Time really does go by fast, it’s been 9 years since my mother passed away. Gosh how I miss her! I miss her voice, her laugh, even the way I would aggravate her, and then laugh about it. I miss her loving ways towards me. She was a very loving woman, I have such an empty space in my heart for her. When she passed away, it took me a long time to really begin to heal. We never really get over losing a loved one, but we learn to deal with it better. I have had people in my life that have been so understanding and caring about this. Then there were some that basically said “Get over it” which is really the cruelest thing to say to someone. One day they too will feel what it’s like to lose a loved one. I had one person tell me that, I was shocked to be quite honest. That someone could be so cold in that way. I don’t need to associate with people like that. Anyway those that were in my life and still are in my life or have come into my life since, are a blessing and I love them to pieces. I just want to thank all my friends that have been there for me. I love you!
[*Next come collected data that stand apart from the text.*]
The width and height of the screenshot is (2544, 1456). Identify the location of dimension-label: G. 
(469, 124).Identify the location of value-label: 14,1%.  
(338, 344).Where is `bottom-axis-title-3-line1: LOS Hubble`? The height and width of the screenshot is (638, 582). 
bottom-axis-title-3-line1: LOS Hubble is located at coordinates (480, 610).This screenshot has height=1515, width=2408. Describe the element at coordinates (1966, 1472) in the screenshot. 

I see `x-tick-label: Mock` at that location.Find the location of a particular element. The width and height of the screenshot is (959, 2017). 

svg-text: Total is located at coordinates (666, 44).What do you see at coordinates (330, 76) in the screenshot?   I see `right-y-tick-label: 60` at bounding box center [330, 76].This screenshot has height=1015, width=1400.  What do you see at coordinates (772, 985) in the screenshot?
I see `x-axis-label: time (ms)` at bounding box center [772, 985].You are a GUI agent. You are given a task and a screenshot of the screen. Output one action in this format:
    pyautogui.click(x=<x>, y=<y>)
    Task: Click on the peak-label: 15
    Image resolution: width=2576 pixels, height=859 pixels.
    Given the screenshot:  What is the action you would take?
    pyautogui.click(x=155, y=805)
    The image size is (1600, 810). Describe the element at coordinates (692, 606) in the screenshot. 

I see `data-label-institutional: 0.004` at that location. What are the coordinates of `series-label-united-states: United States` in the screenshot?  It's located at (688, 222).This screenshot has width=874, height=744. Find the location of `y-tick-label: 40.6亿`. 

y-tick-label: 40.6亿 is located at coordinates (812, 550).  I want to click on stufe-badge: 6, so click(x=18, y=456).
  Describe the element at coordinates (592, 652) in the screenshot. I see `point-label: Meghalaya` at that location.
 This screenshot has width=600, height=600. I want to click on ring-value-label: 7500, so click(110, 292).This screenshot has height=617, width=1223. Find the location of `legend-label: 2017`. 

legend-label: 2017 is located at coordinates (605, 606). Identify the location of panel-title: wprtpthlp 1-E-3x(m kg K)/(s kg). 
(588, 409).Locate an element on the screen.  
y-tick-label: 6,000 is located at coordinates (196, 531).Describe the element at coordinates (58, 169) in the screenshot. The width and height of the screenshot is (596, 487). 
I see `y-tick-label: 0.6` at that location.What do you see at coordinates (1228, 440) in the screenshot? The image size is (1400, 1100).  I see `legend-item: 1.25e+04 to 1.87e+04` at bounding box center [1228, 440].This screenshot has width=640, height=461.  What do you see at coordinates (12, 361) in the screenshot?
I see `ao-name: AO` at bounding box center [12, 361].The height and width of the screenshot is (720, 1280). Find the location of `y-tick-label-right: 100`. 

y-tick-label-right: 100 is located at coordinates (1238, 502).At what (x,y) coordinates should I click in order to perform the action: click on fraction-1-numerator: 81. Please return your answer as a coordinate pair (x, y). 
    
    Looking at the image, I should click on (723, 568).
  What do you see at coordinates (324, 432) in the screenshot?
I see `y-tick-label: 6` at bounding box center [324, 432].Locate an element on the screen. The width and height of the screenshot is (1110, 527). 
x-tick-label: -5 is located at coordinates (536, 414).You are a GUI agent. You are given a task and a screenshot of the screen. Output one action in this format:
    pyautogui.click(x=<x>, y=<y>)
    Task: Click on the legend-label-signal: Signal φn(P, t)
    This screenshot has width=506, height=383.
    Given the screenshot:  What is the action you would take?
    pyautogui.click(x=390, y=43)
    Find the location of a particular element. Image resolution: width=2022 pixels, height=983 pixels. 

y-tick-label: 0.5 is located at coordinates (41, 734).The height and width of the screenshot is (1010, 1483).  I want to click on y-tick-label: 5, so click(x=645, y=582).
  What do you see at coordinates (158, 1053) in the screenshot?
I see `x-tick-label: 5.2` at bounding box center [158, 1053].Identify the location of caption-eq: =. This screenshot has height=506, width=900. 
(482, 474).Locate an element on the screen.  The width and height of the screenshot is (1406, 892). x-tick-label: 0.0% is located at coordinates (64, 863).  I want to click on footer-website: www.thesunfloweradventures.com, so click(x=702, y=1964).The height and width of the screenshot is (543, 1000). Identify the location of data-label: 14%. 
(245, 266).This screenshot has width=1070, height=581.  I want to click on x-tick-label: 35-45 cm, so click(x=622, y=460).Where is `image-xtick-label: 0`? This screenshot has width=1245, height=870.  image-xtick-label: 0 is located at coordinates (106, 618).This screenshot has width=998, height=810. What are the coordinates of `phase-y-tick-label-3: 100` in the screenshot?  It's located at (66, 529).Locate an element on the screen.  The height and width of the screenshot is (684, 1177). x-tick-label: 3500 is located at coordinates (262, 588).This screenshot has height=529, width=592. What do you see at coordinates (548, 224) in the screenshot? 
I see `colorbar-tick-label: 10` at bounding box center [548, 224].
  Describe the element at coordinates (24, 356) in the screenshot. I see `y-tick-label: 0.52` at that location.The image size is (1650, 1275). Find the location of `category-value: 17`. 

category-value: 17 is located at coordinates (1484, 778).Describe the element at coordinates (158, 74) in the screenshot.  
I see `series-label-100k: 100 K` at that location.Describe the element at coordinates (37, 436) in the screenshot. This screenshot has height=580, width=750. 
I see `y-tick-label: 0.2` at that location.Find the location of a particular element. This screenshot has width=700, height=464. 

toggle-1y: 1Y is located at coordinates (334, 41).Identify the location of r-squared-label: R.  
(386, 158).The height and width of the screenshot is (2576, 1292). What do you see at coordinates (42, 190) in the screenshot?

So I haven’t blogged in a few days, haven’t really felt like it much. I’ve been trying to work on getting things posted on my eBay and that is going really well. Slow but good, it takes a long time to get that listing just right. I remember my first experience doing that, I was in England, and I was doing it for my friend. And omgosh I didn’t explain myself correctly, so people were thinking they were getting 2 sets instead of one, ahhh it was a mess. But in the end it was sorted and everyone was happy. So now I am once again giving it a go, and I think this time will be easier than my last experience. I already have 4 items, and one of them were sold like a day after posting it, yay go me lol. I guess you can say I’m happy about how that is going.
Oh here I go getting distracted again. I can never stay on one thing, I always have more than one thing going. Why? I don’t know, perhaps I feel I can complete them all at the same time, sometimes it works out for me, other times like this .. it does not lol. So there was more distractions, I had to sort somethings out upstairs. I’m happy with that for now. It’s going on 6pm now, so William will be home soon, we are making chicken pot pies tonight, we don’t make tiny teeny ones either hehe.
Well Tuesday night we finally got the back story of Robert on LOST, it’s such a sad story. He was tricked into staying there and doing what the smoke monster wanted, well almost hehe. I think he will be with his wife in the end, I feel he deserves that. I’m still waiting for True Blood to finally come back, but that isn’t happening until June gosh such a long wait. Oh and next week finally V will be back, I really look forward to seeing it, as it’s remake of the original series, so this shall be good. I remember the original series, vaguely but I remember, I think this will have a new spin on things. Everything is so much more “modern” shall I dare say? Nevertheless I can’t wait! Ok well I think I’ll go now. I’m starving, see you!